I have already shared my thoughts on the MPs' Pay bill. I don't intend to rehash them. I won some. I lost some. I was pleased to get some recognition of my view that the law does not currently allow mid-term list MPs to be paid (has Paul Foster-Bell, Claudette Hauiti, or Carol Beaumont declared a conflict of interest in the voting on this bill?), and surprised that my suggestion around death benefits for the families of just-retired MPs was not followed, but that time has passed, and I'm over it. However, there are a couple of pretty minor matters that I will take this opportunity to ask MPs to reconsider.
First, is the proposal advanced by independant MP Brendan Horan, that would see MPs' salaries set once per term, just before the election, to cover the whole three years of the following term of Parliament. People would stand for office, and we would elect them, knowing what they would be paid. This seems a no-brainer for MPs. There is no reason why they need annual increases in salary; nor any reason why they should get their pay increases backdated. The advice of officials was that:
While the intention of submitters seems to be to seek to take some of the ‘heat’ out of the issue, fixing the period in this manner may have the opposite effect if it results in the Remuneration Authority making a higher than usual award in the interests of providing for circumstances that may arise in the following three year period
I acknowledge that the officials may be right. We won't really know until it happens (if it does), but given that an election will intervene before anyone gets the increase in salary, my guess is that they're wrong. People will still whine, no doubt, but given that the higher salaries will be going to people we choose to receive them, I don't think we will be quite as aggrieved: it's up to us to choose people we think are worth it, and we'll know what we're paying them before we do.

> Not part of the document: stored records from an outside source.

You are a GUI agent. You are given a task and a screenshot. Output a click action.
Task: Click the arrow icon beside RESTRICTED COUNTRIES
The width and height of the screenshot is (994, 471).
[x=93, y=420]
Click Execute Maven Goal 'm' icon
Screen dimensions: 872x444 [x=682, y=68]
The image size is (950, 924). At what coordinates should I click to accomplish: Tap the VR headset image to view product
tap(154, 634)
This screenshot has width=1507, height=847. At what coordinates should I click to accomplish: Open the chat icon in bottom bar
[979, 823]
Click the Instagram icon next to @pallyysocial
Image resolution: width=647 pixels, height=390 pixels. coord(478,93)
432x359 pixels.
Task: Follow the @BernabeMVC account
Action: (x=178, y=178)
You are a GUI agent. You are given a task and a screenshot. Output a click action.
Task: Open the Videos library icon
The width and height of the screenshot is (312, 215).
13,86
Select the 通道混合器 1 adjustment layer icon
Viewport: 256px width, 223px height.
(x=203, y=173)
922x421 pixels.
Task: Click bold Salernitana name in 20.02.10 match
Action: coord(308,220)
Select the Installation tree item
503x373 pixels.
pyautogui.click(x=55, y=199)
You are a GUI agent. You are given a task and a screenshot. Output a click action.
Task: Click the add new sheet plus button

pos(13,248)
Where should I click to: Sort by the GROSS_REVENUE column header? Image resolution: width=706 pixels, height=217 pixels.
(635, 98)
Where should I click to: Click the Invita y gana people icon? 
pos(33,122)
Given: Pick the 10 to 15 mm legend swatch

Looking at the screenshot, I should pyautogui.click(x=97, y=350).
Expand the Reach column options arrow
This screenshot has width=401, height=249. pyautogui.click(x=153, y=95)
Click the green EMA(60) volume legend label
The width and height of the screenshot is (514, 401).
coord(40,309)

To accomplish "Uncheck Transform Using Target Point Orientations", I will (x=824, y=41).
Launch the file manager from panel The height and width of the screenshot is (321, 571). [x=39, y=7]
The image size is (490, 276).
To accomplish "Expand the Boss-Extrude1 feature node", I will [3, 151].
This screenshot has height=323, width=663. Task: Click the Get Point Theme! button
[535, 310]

The second is the proposed penalty for MPs who are absent without leave. I submitted that one wasn't necessary - the penalty for bad MPs is that voters can punish them or their party at the next election - but that if there is to be one, it shouldn't be laughable. The current proposal is that absent MPs will lose 0.2% of their salary each sitting day they are away without leave (ignoring up to three days each year). There are only around 90 sitting days in a year (I counted 93 in 2012), so an MP who skips absolutely all of them for no good reason, will still keep over 80% of their salary. This isn't as laughable as the unenforced $10 per sitting day the law currently provides, but it is still a pretty minor penalty, and is out of proportion with the penalty for suspended MPs (who lose 0.2% of their salary per day of their suspension, not per sitting day). Somewhere around 0.5% per sitting day would bring these closer to parity.
No-one has yet put up an amendment to bring my second suggestion into effect, but it's not too late for an MP to come forward. I also urge the MPs who read this before tomorrow's committee stage to seriously consider supporting Brendan Horan's amendment around a three-year salary.
Finally, and I know I said I was over it, but if someone can come up with a good reason why my proposal to change the rule around the support for the families of dead recently-retired MPs wasn't changed, I would welcome it. The reason there is so stark a distinction in the help provided to the family of an MP who retires at a general election, and then dies the day before that election, and those who retire and then die the day after the election, escapes me. I hope it never comes up, but this just seems mean.